> **Tasks**
• A. Name every city where the Harvard Summit passage says the conferences currently take place.
• B. Please carry on writing the Harvard Summit passage, picking up after its final sentence.

┌─ Source passage

= Harvard Summit for Young Leaders in China =

The Harvard Summit for Young Leaders in China (HSYLC) is an annual conference for Chinese high school students organized by the Harvard Association for US-China Relations (HAUSCR). The eight-day conference, conducted by Harvard College undergraduates, faculty, and prominent leaders from both nations, seeks to expose 600 Chinese high school students to liberal arts education. The conference includes seminars led by Harvard College undergraduate students. In prior years, the conference included a Distinguished Speaker Series and an entrepreneurial program organized in connection with China Thinks Big.

Currently, the conferences take place in Beijing, Shanghai, Hangzhou, and Shenzhen. Each site hosts about 40 Harvard College students that teach seminars and 40 teaching fellows (TFs). TFs are typically Chinese natives also in undergraduate programs with strong English and leadership skills.

└─
┌─ Supplied information

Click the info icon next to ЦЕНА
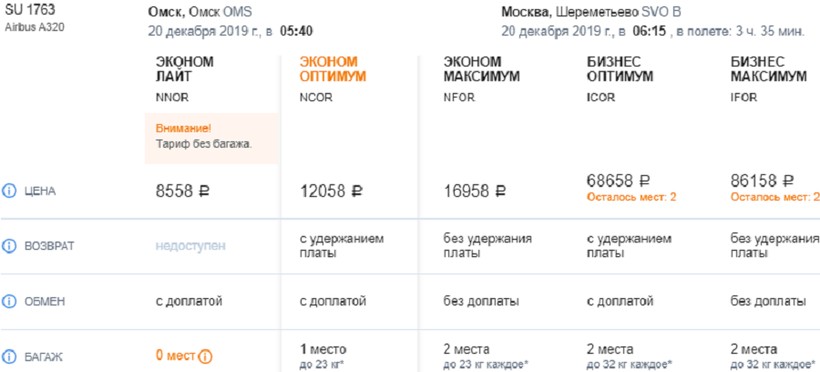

└─

> **Replies**
• A. Beijing, Shanghai, Hangzhou, Shenzhen

• B.
== History ==

HSYLC's parent organization, HAUSCR, was founded in the fall of 2005 by seven Harvard College freshmen. HSYLC became the organization's flagship program, and the first conference was held in the summer of 2006. HSYLC 2006, supported by the Goldman Sachs Foundation and American Airlines, recruited 37 Harvard students to create and teach a curriculum at a school in Shanghai. The program received extensive media attention across China, bringing approximately 600 high school students from among thousands of applicants to participate. By 2008, the Chinese high school students at HSYLC represented 120 high schools from across China. By HSYLC 2016, the program consisted of separate sites in three cities, Beijing, Shanghai, and Hangzhou. HSYLC Hangzhou 2016 was organized in partnership with the 2016 G20 Hangzhou summit. In 2024, HAUSCR launched HSYLC Shenzhen.

== Student seminars ==
HSYLC teaches Chinese high school students. Structured after Harvard College's own Freshman Seminar Program, seminars at HSYLC are designed and led by Harvard undergraduates knowledgeable in a particular area of interest.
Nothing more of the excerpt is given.